# RECORDS TO PROCESS:
········

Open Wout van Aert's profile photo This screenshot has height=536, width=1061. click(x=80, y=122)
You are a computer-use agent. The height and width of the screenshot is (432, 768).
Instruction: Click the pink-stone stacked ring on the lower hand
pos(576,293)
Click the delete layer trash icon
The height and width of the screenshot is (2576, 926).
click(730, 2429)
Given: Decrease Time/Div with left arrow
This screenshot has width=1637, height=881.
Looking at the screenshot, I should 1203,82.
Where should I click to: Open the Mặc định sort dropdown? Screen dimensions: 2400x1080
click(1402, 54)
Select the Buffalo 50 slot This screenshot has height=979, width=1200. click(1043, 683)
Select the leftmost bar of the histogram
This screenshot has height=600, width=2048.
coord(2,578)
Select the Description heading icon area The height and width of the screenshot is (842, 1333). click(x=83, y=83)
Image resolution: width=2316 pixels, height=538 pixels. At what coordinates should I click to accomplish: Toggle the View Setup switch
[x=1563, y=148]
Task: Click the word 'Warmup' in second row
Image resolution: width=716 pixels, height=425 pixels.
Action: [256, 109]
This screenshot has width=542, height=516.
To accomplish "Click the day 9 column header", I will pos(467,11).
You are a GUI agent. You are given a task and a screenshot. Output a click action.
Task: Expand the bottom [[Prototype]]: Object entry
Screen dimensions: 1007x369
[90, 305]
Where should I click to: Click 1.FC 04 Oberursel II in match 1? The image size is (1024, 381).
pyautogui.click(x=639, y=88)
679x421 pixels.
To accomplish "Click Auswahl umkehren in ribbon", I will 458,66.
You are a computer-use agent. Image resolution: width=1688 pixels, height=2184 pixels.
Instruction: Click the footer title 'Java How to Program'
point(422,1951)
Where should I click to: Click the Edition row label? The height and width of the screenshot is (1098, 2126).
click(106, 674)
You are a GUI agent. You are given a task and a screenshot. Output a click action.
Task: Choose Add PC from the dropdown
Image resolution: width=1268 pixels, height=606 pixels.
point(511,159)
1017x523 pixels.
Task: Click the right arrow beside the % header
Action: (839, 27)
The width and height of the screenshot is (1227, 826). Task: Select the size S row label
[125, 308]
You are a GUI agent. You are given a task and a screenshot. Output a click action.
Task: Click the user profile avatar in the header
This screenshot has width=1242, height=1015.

········

# TASK BRIEF:
Format every line of the items above as a JSON list of strings, one string per line, leaving out blank lines.

# WORKED ANSWER:
[
  "Open Wout van Aert's profile photo This screenshot has height=536, width=1061. click(x=80, y=122)",
  "You are a computer-use agent. The height and width of the screenshot is (432, 768).",
  "Instruction: Click the pink-stone stacked ring on the lower hand",
  "pos(576,293)",
  "Click the delete layer trash icon",
  "The height and width of the screenshot is (2576, 926).",
  "click(730, 2429)",
  "Given: Decrease Time/Div with left arrow",
  "This screenshot has width=1637, height=881.",
  "Looking at the screenshot, I should 1203,82.",
  "Where should I click to: Open the Mặc định sort dropdown? Screen dimensions: 2400x1080",
  "click(1402, 54)",
  "Select the Buffalo 50 slot This screenshot has height=979, width=1200. click(1043, 683)",
  "Select the leftmost bar of the histogram",
  "This screenshot has height=600, width=2048.",
  "coord(2,578)",
  "Select the Description heading icon area The height and width of the screenshot is (842, 1333). click(x=83, y=83)",
  "Image resolution: width=2316 pixels, height=538 pixels. At what coordinates should I click to accomplish: Toggle the View Setup switch",
  "[x=1563, y=148]",
  "Task: Click the word 'Warmup' in second row",
  "Image resolution: width=716 pixels, height=425 pixels.",
  "Action: [256, 109]",
  "This screenshot has width=542, height=516.",
  "To accomplish \"Click the day 9 column header\", I will pos(467,11).",
  "You are a GUI agent. You are given a task and a screenshot. Output a click action.",
  "Task: Expand the bottom [[Prototype]]: Object entry",
  "Screen dimensions: 1007x369",
  "[90, 305]",
  "Where should I click to: Click 1.FC 04 Oberursel II in match 1? The image size is (1024, 381).",
  "pyautogui.click(x=639, y=88)",
  "679x421 pixels.",
  "To accomplish \"Click Auswahl umkehren in ribbon\", I will 458,66.",
  "You are a computer-use agent. Image resolution: width=1688 pixels, height=2184 pixels.",
  "Instruction: Click the footer title 'Java How to Program'",
  "point(422,1951)",
  "Where should I click to: Click the Edition row label? The height and width of the screenshot is (1098, 2126).",
  "click(106, 674)",
  "You are a GUI agent. You are given a task and a screenshot. Output a click action.",
  "Task: Choose Add PC from the dropdown",
  "Image resolution: width=1268 pixels, height=606 pixels.",
  "point(511,159)",
  "1017x523 pixels.",
  "Task: Click the right arrow beside the % header",
  "Action: (839, 27)",
  "The width and height of the screenshot is (1227, 826). Task: Select the size S row label",
  "[125, 308]",
  "You are a GUI agent. You are given a task and a screenshot. Output a click action.",
  "Task: Click the user profile avatar in the header",
  "This screenshot has width=1242, height=1015."
]